Sunday, November 08, 2009

Bermuda Grass

What’s still blooming: Nothing.

What’s turned/turning red: Bradford pear, choke cherry, pasture rose, spirea, raspberry.

What’s turned/turning yellow: Sour cherries, apples, peach, rugosa rose, Apache plume, iris, Rumanian sage, yellow alyssum.

What’s happening inside: African aptenia and asparagus fern blooming; red tinges rochea and Christmas cactus leaves.

Animal sightings: Mice and birds testing the house’s defenses.

Weather: End of the week morning temperatures below freezing; last rain 10/28/09; 9:35 hours of daylight today.

Weekly update: When I was a child in Michigan, our winter yard was either green or white. When snow was pushed into great piles in parking lots, it turned black. Green, white and soot were the colors of winter.

When I moved to west Texas in 1982, it was late summer and the lawn was green. When temperatures fell in fall, everything turned brown, and stayed brown. Bermuda grass was grown around Abilene because it was as close as people could come to the lawns of the north in summer. However, it begins to discolor when average temperatures fall below 50 degrees and the above ground growth dies when they fall below 30. The color of winter there was papery brown.

Here bunch grasses dominate the prairie. The tops turned brown long ago, but there’s a ring of green at the bases of the clumps. The color of winter is a velvety brown.

Recently, people who live along ditches that once served hay fields have been using flood irrigation for lawns. Most have planted some grass species that’s still green, but some yards have turned tan and will remain so until late spring.

I live up hill from the old ditch that watered livestock. Most of my land is either bunch grass or scrub. However, on the east side of the house there’s some Bermuda grass that may have come in the siding when the house was moved from Texas.

It doesn’t do particularly well here. Bermuda grass likes at least 25" of water a year. In Texas, the surviving deep roots and shallow rhizomes first sent up new shoots in spring, then sent out horizontal stems to colonize new areas. Since the grass was already thickly spaced and mowed often, the vertical growth dominates and the stolons had little opportunity to survive.

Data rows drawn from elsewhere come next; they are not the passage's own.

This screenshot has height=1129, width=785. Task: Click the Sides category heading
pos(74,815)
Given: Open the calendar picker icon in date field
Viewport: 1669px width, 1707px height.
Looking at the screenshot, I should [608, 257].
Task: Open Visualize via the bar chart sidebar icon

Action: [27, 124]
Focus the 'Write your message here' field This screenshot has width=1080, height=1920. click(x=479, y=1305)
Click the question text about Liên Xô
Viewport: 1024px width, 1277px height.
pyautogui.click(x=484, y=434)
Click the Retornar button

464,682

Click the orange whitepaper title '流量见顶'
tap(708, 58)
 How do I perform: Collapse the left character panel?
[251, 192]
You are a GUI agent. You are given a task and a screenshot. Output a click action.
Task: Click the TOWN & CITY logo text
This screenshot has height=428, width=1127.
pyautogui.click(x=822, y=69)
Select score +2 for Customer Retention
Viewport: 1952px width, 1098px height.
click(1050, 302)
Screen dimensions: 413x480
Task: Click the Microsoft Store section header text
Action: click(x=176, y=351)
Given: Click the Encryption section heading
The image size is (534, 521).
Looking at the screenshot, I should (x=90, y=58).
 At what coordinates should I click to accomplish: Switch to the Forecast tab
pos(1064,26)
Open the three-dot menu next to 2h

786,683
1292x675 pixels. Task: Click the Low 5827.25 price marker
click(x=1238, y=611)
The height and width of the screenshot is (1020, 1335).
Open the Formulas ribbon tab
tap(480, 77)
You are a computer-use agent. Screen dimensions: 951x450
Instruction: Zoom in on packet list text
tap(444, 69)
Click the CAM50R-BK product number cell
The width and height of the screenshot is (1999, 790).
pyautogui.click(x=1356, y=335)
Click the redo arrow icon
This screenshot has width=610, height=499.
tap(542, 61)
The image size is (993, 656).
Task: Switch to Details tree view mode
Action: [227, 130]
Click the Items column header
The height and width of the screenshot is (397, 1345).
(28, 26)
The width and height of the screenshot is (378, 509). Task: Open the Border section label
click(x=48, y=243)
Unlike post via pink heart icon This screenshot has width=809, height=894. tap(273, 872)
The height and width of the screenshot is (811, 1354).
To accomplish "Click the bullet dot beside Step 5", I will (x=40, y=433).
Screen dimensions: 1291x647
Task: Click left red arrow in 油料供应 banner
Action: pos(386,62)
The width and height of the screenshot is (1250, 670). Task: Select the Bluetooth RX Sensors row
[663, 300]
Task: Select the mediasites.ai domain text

Here, the plant allocates more energy to sending out stolons to find moisture than in sending up dense, long blades. There’s only one clump, between a hose and the retaining wall, that’s ever put out radiating seed spikes.

Usually when the exploring growth, with its curling tufts, ever gets near water, it also gets near other plants, which prevent it from thriving in their shade. The horizontal stems are most visible trying to cross the block walk to escape the fence and sunflowers or going over the retaining walls to get beyond the planted buffalo and blue grama grasses.

A nomad’s ability to adapt has been built into the plant’s DNA. The Cynodon genus apparently evolved in east or southeastern Africa where two species are found in the eastern tropics, one in the rift valley, one from Madagascar east, one from Transvaal to the Cape, and two elsewhere in South Africa.

The common Bermuda grass species, dactylon, is a genetic mutation with twice the number of chromosomes that spread out of Africa where it evolved into subspecies. The variety that spread through the Seleucid Empire from modern Pakistan to Turkey, and into Europe is dactylon dactylon and probably resulted from a cross between African and an Afghan subspecies.

No one knows how it got to the New World, only that it was in the colonial south before the Revolution. It may have moved first to the Carribean on some Portuguese or Dutch ship that also plied the east, then migrated from there to the south on any number of vessels that sailed between Caribbean and southern ports.

In warmer climates it stays green all year, and is used to feed cattle everywhere. Ethnologists have reported parts have been used for traditional medical cures in India, Turkey, and northwestern Iran. In this country it’s most commonly used for golf courses.

In the colder latitudes, it can still form sods. It may brown in winter, but it keeps the summers green by preventing barren soils stripped of their native bunch grasses from blowing away.

Notes:
Assefa, S., C. M. Taliaferro, M. P. Anderson, D. G. de los Reyes, R. M. Edwards. "Diversity among Cyondon Accessions and Taxa Based on DNA Amplification Finerprinting," Genome 42:465-474:1999; origin chart based on J. M. J. de Wet and J. R. Harlan, "Biosystemics of Cyondon L. C. Rich (Gramminae)," Taxon 19:565-569:1970 and J. R. Harlan., J. M. J. de Wet, K. M. Rawal, M. R. Felder, and W. L. Richardson,"Cytogenetic Studies in Cynodon L. C. Rich. (Gramineae)," Crop Science 10:288-291:1970.

Harlan, J. R., J. M. J. de Wet and K. M. Rawal "Origin and Distribution of the Seleucidus Race of Cynodon dactylon (L.) Pers. var.dactylon (Gramineae)," Euphytica 19:465-469:1970.

Newman, Dara. "Cynodon dactylon," Nature Conservatory Stewardship abstract, 1 March 1992.

Photograph: Bermuda grass stolons growing over the timber retaining wall, 1 November 2009.